Mit einer gemeinsamen Fackelwanderung und einem besinnlichen Weihnachtsfest mit Mandarinenpunsch und den selbstgemachten Keksen beendeten wir den Abend. Nach dem Zähne putzen, Pyjama anziehen und in den Schlafsack kriechen schliefen die Wichtel mit einer Gutenachtgeschichte ein.
Morgens um 6h herrschte bereits helle Aufregung. Es wurden seltsame Zeichen in den Gesichtern aller Kinder entdeckt. Wer war das? Wer hat das gemacht? Die Leiter? Nein, die wären niemals durch die knarrende Tür gekommen, ohne dass einer von uns aufgewacht wäre.

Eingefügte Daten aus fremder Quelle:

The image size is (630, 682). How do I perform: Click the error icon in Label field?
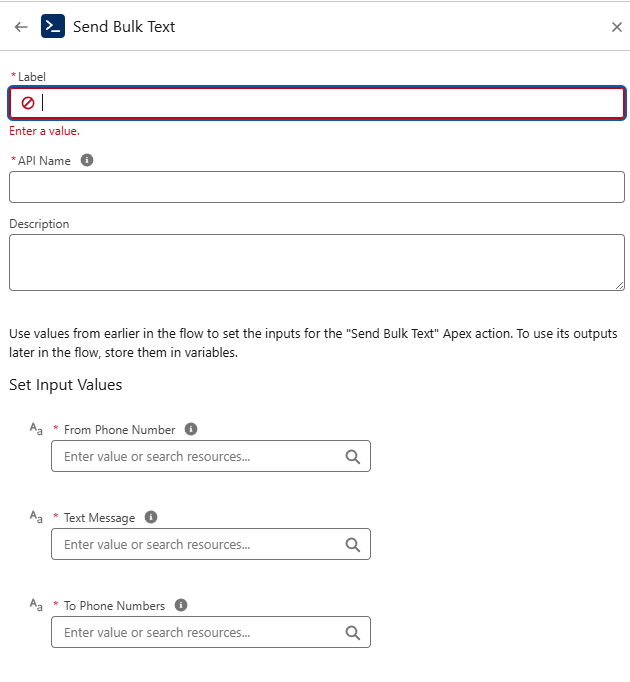click(x=28, y=103)
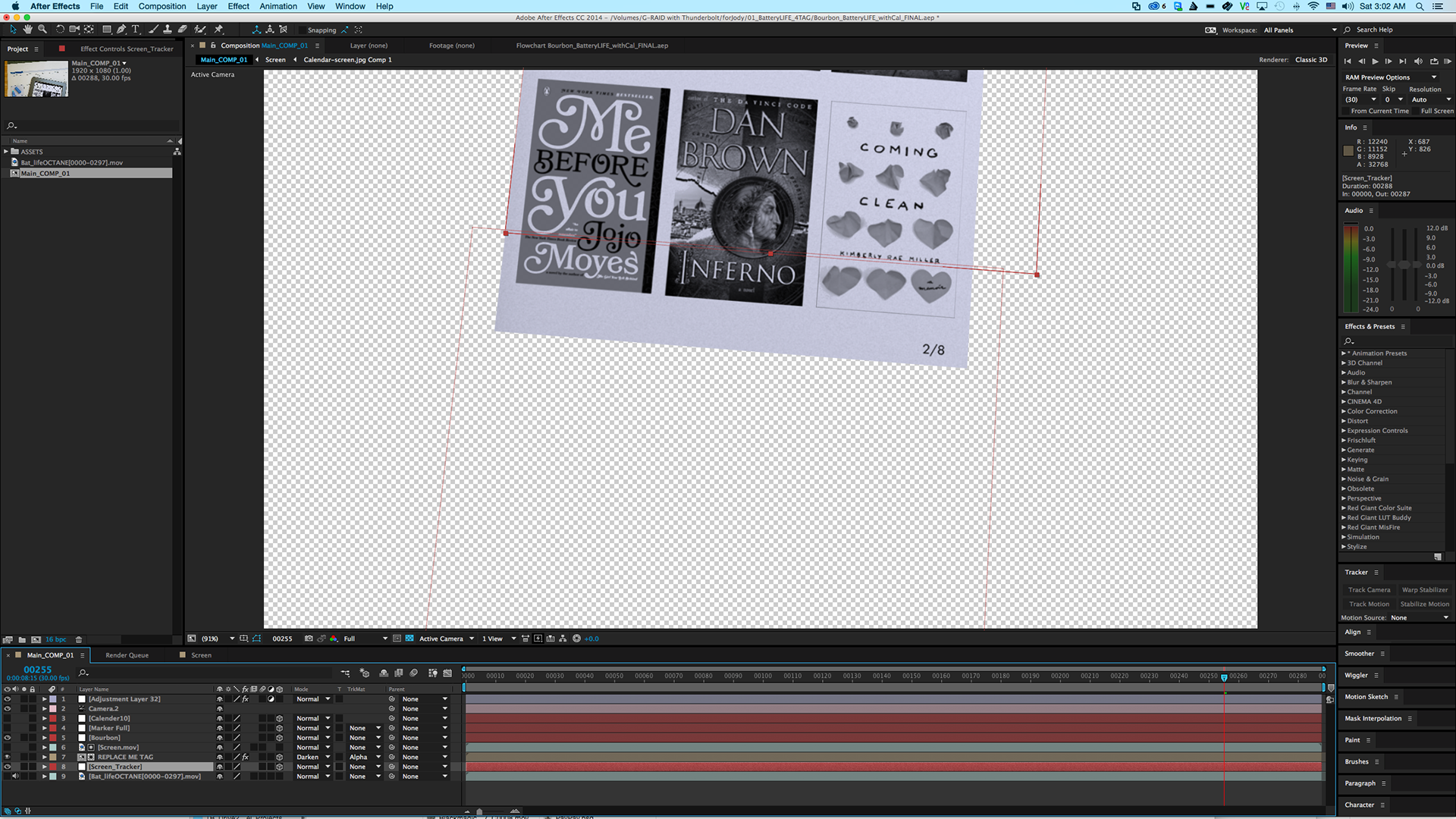The width and height of the screenshot is (1456, 819).
Task: Click layer 1's lavender label color swatch
Action: [x=53, y=699]
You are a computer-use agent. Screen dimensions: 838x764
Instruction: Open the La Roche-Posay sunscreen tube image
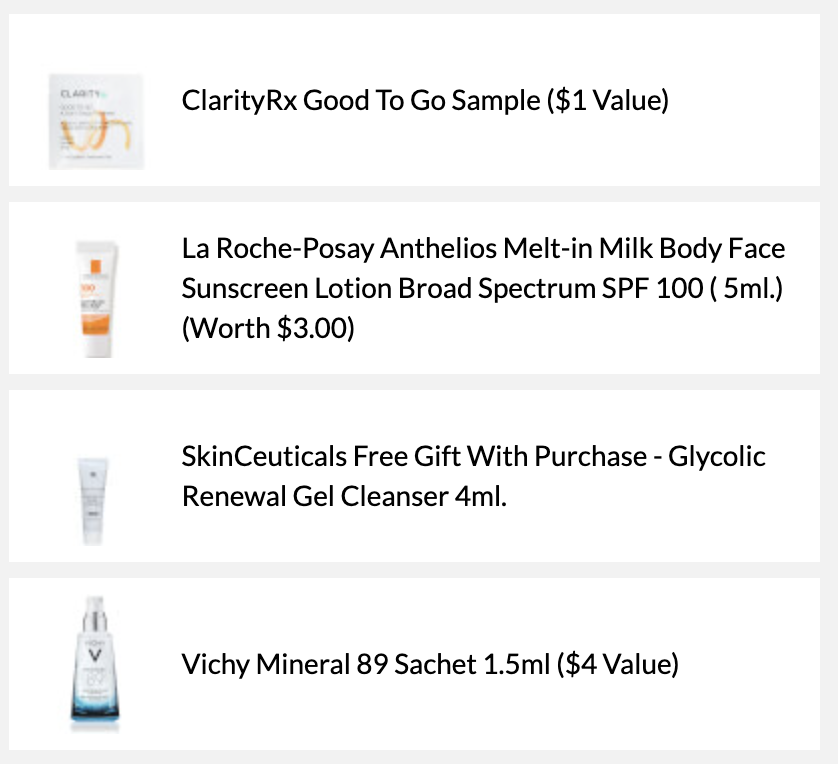pyautogui.click(x=96, y=299)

Nach dem Frühstück, bei dem heftig über die Zeichen diskutiert wurde versammelten wir uns zum Morgengruß bei dem die Gruppenflagge hoch gezogen wurde und die Pfadfinder auf der ganzen Welt gegrüßt wurden.
Plötzlich liefen (oder flogen?) wie wild Hexen zwischen uns herum. Nach dem ersten Schreck, stellte sich jedoch heraus, dass diese Hexen nur auf der Suche nach Hexennachwuchs waren. Die Zeichen in den Gesichtern der Kinder sagten ihnen, dass sie hier fündigen werden würden. Jedoch nur durch einen Hexentrank können Menschenkinder zu echten Hexen werden. Um die Essenzen für den Hexentrank zu sammeln standen einige Herausforderungen bevor.
Zu allererst durfte ein selbst zugeschnittenes Hexentuch nicht fehlen.
Das fliegen auf dem Besen muss natürlich auch gelernt sein. Und damit es nicht ganz so leicht ist, muss das Fliegen über Stock und Stein geübt werden.
Das geschmackliche Erkennen von Eidechseneiter, dass für Menschen wir Schokolade schmeckt, und anderen Graußlichkeiten ist für eine Hexe eine wichtige Erkenntnis.
Lebkuchen verzieren damit man ein Hexenhaus bauen kann muss sorgfältig geübt werden.
Auch zu welchem Hexenstamm man tendiert muss studiert werden im Kaffeesudlesen. Ist man eher eine Moorhexe oder doch eine Waldhexe? Eine wichtige Entscheidung.
Hexenbotschaften müssen gesucht und enträtselt werden.
Und zu guter Letzt ein Hexenspruch rein durch Eingebung erfunden und bei dem Hexenzirkel aufgesagt werden.

Danach konnte die Verwandlung beginnen. Ein jeder durfte aus dem Hexenkessel einen Schluck vom Zaubertrank nehmen. Leider nahmen manche ein wenig zu viel und fielen tot um, wie Fotos beweisen.

Nach leider nur 1 ½ Tagen Spaß musste auch schon wieder die Rückreise angetreten werden. Selbständiges zusammenkehren der Zimmer, Zusammenpacken des Rucksacks und des Schlafsacks war nun dran. Nach dem Spielen auf der Wiese während ein paar Leiter die Unterkunft reinigten ging es mit dem Zug wieder nach Hause.